## [Task goal]
Scan the entries below and extract each line with the word "will" in it.

(Beginning of Dataset records)

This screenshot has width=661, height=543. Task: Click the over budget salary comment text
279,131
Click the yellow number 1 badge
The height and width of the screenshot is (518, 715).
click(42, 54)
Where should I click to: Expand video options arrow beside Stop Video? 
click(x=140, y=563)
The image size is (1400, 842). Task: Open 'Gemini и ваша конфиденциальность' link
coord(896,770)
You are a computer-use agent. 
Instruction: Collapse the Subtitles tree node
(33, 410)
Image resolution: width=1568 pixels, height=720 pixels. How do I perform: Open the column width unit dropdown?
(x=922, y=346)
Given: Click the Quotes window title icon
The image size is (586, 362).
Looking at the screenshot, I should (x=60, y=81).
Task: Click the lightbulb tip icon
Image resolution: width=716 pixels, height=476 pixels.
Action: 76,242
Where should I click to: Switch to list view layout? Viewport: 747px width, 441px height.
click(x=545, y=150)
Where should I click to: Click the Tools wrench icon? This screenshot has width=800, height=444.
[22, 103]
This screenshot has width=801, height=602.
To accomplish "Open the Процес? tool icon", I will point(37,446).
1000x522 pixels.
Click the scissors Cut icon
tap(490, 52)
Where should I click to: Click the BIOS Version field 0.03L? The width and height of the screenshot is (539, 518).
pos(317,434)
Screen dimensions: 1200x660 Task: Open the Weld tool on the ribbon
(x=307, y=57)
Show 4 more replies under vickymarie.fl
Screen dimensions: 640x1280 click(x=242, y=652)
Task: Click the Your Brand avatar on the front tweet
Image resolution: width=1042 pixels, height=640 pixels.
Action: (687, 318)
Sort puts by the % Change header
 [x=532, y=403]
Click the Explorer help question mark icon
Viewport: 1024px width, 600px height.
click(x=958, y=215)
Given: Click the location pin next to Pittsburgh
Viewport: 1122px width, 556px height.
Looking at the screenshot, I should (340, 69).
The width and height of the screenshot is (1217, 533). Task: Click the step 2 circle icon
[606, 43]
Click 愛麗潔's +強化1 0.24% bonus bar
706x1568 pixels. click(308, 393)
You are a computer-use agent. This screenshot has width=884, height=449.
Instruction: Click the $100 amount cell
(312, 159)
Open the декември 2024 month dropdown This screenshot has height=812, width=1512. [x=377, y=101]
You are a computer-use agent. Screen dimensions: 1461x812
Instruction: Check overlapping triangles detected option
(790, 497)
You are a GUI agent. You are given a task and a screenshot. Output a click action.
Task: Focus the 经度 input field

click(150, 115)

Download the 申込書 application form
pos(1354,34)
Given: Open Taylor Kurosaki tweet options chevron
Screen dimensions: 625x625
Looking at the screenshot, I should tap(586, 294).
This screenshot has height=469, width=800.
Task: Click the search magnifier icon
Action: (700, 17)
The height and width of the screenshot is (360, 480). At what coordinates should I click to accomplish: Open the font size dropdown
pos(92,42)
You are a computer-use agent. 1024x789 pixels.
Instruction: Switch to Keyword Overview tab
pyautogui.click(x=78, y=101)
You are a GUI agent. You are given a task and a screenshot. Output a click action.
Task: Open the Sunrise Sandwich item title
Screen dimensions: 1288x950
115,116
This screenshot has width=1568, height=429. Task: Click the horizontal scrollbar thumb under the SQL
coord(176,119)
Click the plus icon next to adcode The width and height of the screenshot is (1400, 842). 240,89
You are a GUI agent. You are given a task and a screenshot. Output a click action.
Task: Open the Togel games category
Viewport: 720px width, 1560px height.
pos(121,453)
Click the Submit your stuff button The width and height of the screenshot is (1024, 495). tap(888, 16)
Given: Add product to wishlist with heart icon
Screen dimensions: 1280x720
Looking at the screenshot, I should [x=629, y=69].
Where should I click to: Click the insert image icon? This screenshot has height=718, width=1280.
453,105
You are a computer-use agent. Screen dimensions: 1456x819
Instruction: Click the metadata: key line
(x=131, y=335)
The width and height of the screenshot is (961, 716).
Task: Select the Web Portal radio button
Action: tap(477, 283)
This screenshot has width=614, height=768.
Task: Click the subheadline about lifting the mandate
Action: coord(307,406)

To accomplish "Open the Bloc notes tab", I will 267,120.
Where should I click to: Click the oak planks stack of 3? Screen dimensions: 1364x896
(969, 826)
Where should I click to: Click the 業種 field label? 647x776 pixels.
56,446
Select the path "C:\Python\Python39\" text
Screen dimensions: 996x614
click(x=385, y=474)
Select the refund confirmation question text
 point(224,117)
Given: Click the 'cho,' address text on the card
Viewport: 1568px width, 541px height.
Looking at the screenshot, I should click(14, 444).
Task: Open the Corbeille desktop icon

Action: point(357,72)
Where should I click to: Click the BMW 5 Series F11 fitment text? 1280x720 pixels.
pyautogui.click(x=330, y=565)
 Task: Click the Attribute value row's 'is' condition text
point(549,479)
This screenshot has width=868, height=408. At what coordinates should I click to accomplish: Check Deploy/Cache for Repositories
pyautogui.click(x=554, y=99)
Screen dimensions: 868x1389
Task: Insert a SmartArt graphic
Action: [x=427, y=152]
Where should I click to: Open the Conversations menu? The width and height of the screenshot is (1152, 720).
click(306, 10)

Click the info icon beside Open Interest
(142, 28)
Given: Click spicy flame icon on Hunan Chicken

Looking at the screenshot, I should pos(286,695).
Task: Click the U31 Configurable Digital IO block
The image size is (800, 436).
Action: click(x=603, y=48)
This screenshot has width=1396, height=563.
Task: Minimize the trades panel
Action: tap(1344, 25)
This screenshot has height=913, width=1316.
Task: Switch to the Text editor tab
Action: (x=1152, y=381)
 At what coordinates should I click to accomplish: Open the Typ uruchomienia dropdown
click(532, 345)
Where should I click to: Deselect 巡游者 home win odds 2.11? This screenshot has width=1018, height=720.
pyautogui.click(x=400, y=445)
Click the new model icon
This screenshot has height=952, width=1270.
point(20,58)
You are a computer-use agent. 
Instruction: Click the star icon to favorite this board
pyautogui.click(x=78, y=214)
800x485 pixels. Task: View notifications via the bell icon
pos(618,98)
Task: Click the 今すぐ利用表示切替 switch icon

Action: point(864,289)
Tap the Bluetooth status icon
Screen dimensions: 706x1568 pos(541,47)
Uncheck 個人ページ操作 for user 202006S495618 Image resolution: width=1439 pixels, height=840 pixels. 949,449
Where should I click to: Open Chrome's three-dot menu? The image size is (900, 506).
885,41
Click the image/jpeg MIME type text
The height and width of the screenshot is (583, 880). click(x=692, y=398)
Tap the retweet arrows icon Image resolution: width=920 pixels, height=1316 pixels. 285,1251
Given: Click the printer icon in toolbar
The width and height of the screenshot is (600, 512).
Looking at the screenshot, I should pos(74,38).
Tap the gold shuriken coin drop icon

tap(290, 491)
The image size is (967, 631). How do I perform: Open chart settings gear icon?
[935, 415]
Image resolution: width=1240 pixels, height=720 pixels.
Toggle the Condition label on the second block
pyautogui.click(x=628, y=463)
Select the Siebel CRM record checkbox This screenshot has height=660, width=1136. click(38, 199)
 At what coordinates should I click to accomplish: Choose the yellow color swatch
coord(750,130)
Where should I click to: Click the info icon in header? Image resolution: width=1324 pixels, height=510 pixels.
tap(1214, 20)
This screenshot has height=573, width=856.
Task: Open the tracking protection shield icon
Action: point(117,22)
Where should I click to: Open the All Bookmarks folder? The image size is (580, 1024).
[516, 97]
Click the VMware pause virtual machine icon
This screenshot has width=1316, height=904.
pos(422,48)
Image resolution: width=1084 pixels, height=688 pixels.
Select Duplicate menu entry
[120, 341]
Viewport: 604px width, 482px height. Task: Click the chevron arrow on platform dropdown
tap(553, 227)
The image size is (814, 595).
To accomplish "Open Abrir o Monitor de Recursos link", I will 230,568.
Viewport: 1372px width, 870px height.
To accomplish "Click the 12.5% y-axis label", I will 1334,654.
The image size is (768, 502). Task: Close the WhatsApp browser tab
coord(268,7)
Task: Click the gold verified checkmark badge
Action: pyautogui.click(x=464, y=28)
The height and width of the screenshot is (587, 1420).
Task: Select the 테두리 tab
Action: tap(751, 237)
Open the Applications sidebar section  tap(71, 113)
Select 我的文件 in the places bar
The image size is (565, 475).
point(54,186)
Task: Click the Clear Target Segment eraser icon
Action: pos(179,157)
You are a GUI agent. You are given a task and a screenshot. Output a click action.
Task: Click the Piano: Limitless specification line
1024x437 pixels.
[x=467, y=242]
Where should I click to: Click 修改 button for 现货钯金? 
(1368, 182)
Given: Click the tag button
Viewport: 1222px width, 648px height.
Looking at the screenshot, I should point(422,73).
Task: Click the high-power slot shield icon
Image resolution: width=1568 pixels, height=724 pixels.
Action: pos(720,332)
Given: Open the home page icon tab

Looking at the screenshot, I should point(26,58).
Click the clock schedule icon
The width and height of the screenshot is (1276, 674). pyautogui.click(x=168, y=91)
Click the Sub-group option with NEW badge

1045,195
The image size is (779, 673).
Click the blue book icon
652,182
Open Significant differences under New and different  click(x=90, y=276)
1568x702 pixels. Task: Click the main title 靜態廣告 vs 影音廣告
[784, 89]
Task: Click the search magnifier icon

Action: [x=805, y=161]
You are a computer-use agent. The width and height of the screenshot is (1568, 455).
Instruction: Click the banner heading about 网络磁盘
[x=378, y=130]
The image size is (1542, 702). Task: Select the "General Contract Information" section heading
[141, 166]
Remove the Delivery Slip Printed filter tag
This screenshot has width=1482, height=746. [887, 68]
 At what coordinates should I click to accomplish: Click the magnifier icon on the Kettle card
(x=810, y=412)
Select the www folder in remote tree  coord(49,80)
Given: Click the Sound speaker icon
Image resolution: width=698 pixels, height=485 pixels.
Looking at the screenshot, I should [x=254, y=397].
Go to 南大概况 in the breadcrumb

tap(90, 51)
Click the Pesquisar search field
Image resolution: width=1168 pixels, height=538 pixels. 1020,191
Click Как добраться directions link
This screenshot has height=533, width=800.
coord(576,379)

(End of Dataset records)

## [Worked solution]
To accomplish "Open the Процес? tool icon", I will point(37,446).
To accomplish "Open the Bloc notes tab", I will 267,120.
To accomplish "Open Abrir o Monitor de Recursos link", I will 230,568.
To accomplish "Click the 12.5% y-axis label", I will 1334,654.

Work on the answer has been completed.